Infamous, even. Had I not explained, you might well have found some way to
subvert my orders entirely. In this case, that would have been a disaster for
all concerned.:
"I guess he does know you,"
Prince Daren whispered roguishly to his stepchild. Elspeth blushed.
"Cats," Elspeth muttered.
"They always know. Why don't we get back to the business at hand,
then?" she added hastily.
"I don't care what that cat is, or
what it says it is!" Firesong said waspishly. "I do not like
the idea of you holding the middle key-point all by yourself!"
An'desha suppressed the response that had
been second nature to him; to give in to Firesong and defer to his
judgment.
We can't afford that now, he thought, chillingly aware of how little
time they did have. As blithely as Altra had spoken of "waiting
until the next wave," he and Master Levy both knew that would be a very bad
idea. The wave that was approaching would have intersection-points in
several populated areas.
He knew, as no one else did, what that
would do to the humans in those areas—and not all of those populations were in
places that could be warned in time.
"I don't like it either, ke'chara,"
he said instead, very quietly. "To tell you the truth, I'm terrified. I'd
much rather it was you beside me; Karal has never served as a
channel before, and no matter how well Altra prepares him for it, this will
still be an entirely new experience for him. What's more, I don't like the idea
of you being at the most volatile of the key-points! Elspeth may be an
Adept, but she is very young in her power, and I had much rather that you had
someone experienced beside you."
"You aren't experienced—"
Firesong began, then coughed sardonically. "Of course. You have all that
secondhand experience to draw on, correct?"
He had not been distracted by An'desha's
own, very real, concern for him. Ah, well, I tried, An'desha thought.
"You were the one who rightly insisted
that I learn to use those memories," he began.

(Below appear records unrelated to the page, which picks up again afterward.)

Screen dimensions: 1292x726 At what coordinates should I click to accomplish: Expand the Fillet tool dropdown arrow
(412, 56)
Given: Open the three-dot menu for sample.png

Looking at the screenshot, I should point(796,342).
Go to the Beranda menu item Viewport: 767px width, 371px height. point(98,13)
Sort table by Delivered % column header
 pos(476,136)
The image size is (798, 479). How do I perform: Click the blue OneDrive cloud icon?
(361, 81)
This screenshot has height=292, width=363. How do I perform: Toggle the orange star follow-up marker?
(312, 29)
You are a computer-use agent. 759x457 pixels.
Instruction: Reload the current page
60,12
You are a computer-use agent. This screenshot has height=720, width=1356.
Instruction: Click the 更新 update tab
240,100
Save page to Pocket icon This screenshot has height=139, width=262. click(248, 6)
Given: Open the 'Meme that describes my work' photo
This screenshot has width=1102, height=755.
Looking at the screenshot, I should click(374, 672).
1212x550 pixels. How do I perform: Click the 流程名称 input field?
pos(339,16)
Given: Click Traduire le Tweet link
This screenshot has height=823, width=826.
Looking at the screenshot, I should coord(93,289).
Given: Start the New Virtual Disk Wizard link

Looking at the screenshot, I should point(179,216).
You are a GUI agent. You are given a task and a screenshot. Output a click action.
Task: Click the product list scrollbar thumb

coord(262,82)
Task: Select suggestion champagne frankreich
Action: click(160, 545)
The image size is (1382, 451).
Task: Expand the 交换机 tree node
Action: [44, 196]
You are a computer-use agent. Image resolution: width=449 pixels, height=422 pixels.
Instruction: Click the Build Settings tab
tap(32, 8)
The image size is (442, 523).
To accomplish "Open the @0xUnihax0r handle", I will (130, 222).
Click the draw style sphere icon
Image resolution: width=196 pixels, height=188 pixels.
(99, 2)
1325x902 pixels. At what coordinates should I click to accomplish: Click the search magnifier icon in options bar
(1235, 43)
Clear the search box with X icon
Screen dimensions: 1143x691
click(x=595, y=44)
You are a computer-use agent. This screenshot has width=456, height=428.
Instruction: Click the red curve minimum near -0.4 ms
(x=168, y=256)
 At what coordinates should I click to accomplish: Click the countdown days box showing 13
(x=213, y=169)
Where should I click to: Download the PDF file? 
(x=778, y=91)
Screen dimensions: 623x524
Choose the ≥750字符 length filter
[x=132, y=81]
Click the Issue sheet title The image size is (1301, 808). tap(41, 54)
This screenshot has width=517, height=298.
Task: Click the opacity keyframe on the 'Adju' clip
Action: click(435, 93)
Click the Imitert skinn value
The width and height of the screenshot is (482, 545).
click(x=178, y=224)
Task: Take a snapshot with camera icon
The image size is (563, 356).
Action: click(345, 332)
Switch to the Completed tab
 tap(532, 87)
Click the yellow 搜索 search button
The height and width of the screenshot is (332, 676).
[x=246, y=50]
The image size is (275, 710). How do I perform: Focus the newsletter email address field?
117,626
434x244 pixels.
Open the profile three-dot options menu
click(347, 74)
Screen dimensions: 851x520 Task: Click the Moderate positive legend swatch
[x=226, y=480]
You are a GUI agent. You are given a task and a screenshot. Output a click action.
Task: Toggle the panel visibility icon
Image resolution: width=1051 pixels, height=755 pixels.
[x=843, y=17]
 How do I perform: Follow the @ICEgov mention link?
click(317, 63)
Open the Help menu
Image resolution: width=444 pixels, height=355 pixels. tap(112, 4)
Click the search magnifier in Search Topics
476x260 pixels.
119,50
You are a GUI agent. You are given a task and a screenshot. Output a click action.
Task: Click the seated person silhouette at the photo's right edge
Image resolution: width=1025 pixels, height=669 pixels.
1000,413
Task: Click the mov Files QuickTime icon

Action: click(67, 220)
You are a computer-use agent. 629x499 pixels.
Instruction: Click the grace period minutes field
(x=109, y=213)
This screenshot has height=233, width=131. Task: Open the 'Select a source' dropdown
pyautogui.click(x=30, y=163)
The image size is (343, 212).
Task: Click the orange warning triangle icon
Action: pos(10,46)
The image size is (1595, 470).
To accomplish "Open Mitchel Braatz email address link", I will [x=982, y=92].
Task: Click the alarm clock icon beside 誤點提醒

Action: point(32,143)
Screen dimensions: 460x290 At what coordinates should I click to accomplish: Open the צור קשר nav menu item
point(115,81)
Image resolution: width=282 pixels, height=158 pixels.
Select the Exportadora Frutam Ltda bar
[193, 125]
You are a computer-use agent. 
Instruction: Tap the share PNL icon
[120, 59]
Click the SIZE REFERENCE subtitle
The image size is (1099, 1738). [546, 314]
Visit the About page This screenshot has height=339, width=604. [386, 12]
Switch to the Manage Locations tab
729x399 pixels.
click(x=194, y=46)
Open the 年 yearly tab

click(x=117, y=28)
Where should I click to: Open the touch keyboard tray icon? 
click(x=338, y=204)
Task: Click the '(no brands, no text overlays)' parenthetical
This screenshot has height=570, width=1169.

Firesong interrupted him. "Oh, well,
throw my own words in my face!" he replied angrily. "And what next? I
suppose now that you have all this experience at your behest, I am no longer
interesting to you! Shall I expect to find myself left by the wayside, with the
rest of the unwanted discards?"
There was more in the same vein, and it was
a very good thing that Karal and Talia had seen the signs of this turnabout in
Firesong and had warned An'desha. This would have been very hurtful, had
An'desha not understood what was behind it all.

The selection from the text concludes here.